Angiogenesis (R²_cv = 0.209, 95% CI [0.028, 0.353], permutation p = 0.006, nested FDR = 0.096) reached significance in the nested CV but was not corroborated by the LMM (FDR = 0.445). It is reported as a tentative single-framework signal requiring independent validation.
The IvyGAP CTpan module (R²_cv = 0.133) is derived from the same transcriptomic atlas that provides the outcome data, did not survive the 24-pathway FDR correction (FDR = 0.104), and is retained only as an internal-consistency check — not as discovery.
21 of 24 pathways showed no predictive signal (R²_cv ≤ 0). At N = 28 (vs. N ≈ 240 required by Riley 2020 criteria for P = 5, R² = 0.20, shrinkage ≥ 0.90), the absence of signal does not constitute evidence of biological inaccessibility.

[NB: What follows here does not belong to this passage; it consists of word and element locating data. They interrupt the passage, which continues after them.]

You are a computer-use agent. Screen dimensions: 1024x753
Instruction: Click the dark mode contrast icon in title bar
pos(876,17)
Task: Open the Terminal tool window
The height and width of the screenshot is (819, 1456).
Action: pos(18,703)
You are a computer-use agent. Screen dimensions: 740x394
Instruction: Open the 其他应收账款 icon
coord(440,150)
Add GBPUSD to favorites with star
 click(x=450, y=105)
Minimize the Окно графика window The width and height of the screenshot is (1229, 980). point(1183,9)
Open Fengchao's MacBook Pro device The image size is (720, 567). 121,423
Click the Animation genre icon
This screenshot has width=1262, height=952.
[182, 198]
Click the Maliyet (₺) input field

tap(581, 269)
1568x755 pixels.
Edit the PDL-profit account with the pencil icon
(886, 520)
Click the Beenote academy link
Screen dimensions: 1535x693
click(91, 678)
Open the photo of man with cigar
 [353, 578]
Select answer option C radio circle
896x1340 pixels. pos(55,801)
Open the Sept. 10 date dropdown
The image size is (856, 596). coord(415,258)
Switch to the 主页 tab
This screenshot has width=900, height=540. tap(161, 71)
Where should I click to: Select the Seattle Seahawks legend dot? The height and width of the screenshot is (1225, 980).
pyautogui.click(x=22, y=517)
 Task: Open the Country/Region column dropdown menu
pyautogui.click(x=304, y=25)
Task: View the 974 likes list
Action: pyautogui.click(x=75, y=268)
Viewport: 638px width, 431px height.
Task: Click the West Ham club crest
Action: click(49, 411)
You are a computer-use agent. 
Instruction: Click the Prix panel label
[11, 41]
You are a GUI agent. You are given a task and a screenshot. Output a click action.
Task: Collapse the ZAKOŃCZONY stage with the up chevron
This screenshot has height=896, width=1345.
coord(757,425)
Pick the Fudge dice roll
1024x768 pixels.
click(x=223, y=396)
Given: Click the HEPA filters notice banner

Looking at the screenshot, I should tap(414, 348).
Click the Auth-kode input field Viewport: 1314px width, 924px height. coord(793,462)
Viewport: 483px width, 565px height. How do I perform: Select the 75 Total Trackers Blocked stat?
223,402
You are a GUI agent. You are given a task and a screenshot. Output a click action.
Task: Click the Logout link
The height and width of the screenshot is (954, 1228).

Piccolo D, Vindigni M. Radiomic Features of MRI Subcompartments Associate with Angiogenic and Inflammatory Transcriptomic Programs in Glioblastoma: An IvyGAP Exploratory Analysis. Cancers (2026), accepted for publication. Full bibliographic reference will be added once the article is assigned a DOI.
This project is licensed under the MIT License. See LICENSE for details.